Applicant's summary and conclusion

These results indicate that testosterone is rapidly degraded by manure-borne bacteria under a wide range of environmentally relevant conditions.
Executive summary:

Land application of manure may contribute endocrine disrupting compounds (EDCs) such as steroid hormones to the environment. Little attention has been paid to the potential for degradation of steroid hormones by manure-borne bacteria and their degradation kinetics and pathways. In a laboratory study, the potential for biodegradation of testosterone, 17b-estradiol (E2) and progesterone by swine (Sus scrofa) manure-borne bacteria was examined. In addition, the impact of temperature, pH (6, 7, and 7.5), glucose amendments (0, 3, and 22 mmol L–1), and presence of oxygen on testosterone degradation kinetics was determined.
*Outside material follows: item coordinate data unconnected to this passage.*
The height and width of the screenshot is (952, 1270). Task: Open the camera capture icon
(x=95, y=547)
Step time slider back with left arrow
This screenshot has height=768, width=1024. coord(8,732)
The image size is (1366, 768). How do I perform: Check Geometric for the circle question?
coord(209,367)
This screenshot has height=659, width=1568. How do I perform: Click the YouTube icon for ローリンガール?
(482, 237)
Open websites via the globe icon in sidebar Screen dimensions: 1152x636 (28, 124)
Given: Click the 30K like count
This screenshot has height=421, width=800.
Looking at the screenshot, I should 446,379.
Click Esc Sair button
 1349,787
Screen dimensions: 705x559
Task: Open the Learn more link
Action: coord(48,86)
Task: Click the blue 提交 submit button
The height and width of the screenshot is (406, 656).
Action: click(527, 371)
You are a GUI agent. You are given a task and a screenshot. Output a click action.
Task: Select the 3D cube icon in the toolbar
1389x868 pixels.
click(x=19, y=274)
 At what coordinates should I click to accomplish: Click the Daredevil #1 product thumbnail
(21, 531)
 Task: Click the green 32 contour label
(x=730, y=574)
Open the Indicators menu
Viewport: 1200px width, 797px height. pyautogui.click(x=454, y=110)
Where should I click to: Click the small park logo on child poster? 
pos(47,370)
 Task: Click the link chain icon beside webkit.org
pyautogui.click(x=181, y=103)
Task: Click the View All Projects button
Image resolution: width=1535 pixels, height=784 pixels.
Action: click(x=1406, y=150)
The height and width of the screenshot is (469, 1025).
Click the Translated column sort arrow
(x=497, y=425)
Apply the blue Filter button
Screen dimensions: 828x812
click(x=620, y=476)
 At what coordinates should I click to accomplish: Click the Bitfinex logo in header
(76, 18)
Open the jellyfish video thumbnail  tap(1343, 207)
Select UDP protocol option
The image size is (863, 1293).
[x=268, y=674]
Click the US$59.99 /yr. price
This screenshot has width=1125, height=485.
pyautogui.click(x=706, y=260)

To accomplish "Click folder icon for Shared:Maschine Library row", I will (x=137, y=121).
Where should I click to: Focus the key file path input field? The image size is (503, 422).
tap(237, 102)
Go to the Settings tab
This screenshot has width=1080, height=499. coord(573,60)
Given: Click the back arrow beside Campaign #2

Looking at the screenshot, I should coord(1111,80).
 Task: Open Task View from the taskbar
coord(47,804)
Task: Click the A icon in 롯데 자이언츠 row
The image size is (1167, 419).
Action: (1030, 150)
Testosterone, 17b-estradiol and progesterone were biodegraded within 25 h of reaction initiation under aerobic conditions. The degradation of testosterone followed pseudo first-order and zero-order reaction kinetics under aerobic and anaerobic conditions, respectively, in tryptic soy broth (TSB) pre-enriched systems. The half-life (t1/2) for the degradation of testosterone under anaerobic conditions was six times longer than aerobic conditions. Testosterone degradation was found to significantly increase (~ 17%) when incubated at 37°C vs. 22°C. The impact of pH (t1/2 ranged from 4.4–4.9 h) and glucose amendments (t1/2 ranged from 4.6–5.1 h) on the testosterone degradation rate were found to be small. Testosterone was transformed to dehydrotestosterone (DHT) (major degradation product), androstenedione (AD), and androstadienedione (ADD) under aerobic conditions as revealed by liquid chromatography-time-of-flight mass spectrometry (LC/TOF-MS). These results indicate that testosterone is rapidly degraded by manure-borne bacteria under a wide range of environmentally relevant conditions.